The answer must consist solely of the lines from the one containing "Image resolution: width=1260" through the last line of the records below, repeated exactly, with all pictures omitted.

- [Records supplied]
--- --- ---

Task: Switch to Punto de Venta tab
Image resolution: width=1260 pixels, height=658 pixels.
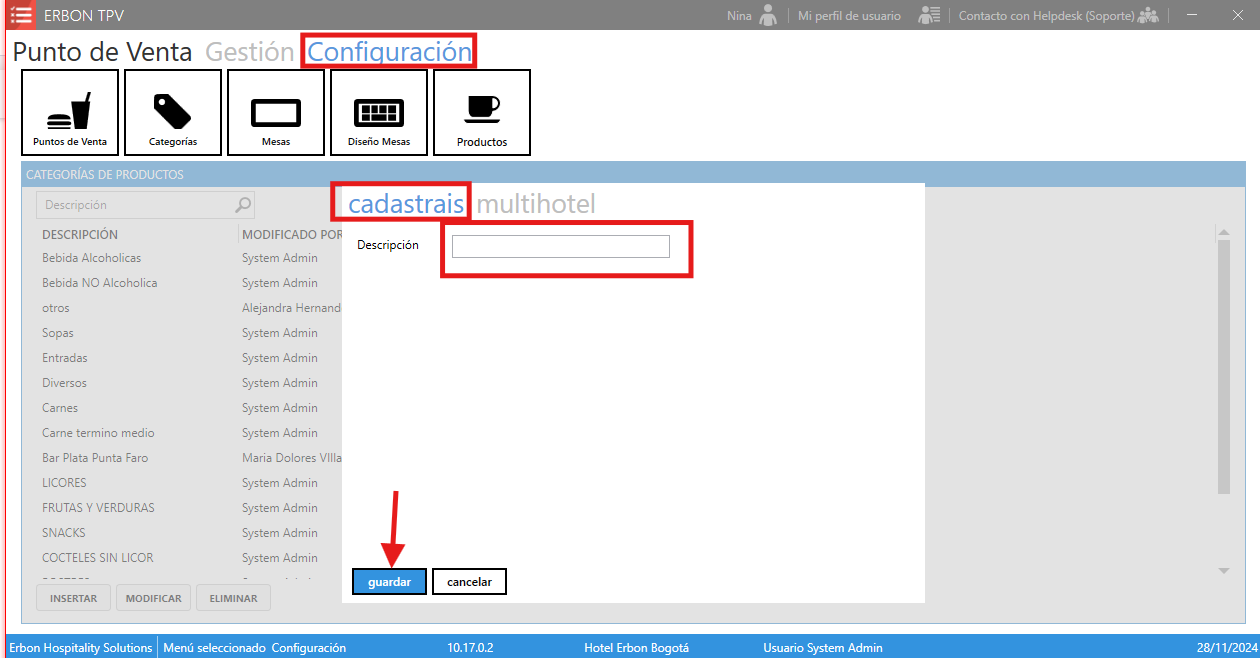Action: 102,52
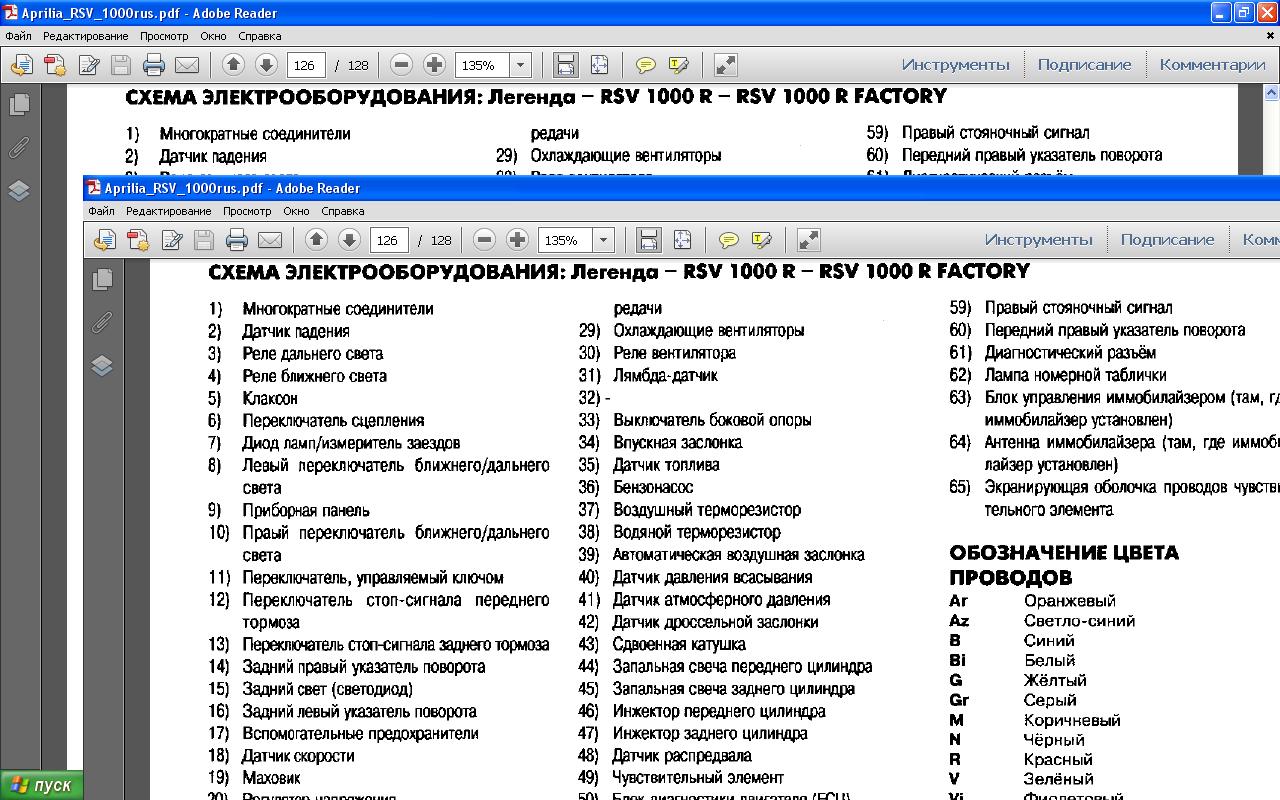Zoom out with the minus icon, front window
The image size is (1280, 800).
[x=484, y=240]
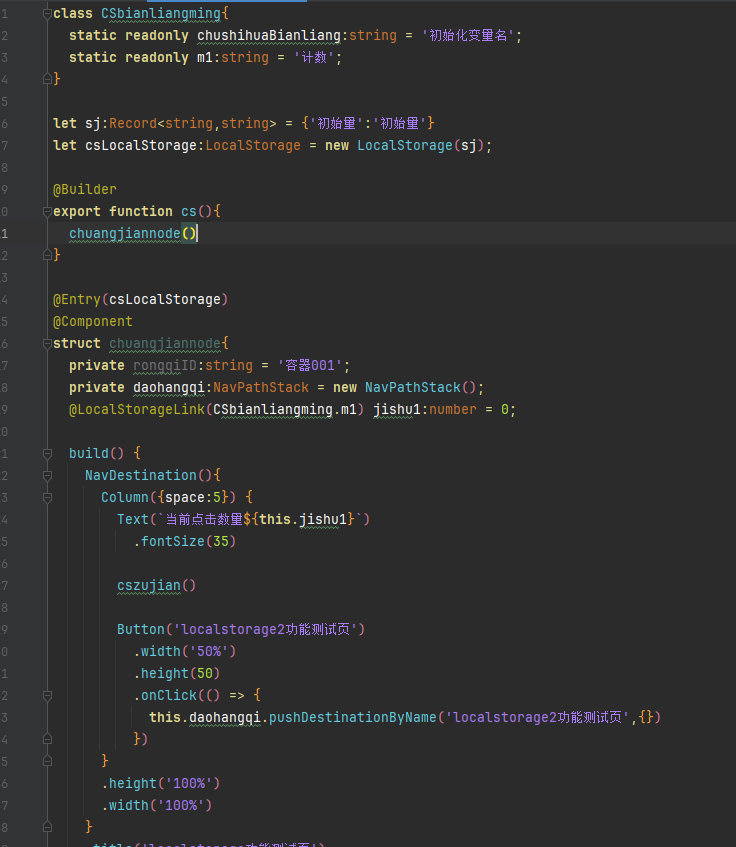Fold the NavDestination block in gutter
Image resolution: width=736 pixels, height=847 pixels.
click(46, 476)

--- --- ---

- [Solved problem]
Image resolution: width=1260 pixels, height=658 pixels.
Action: 102,52
Zoom out with the minus icon, front window
The image size is (1280, 800).
[x=484, y=240]
Fold the NavDestination block in gutter
Image resolution: width=736 pixels, height=847 pixels.
click(46, 476)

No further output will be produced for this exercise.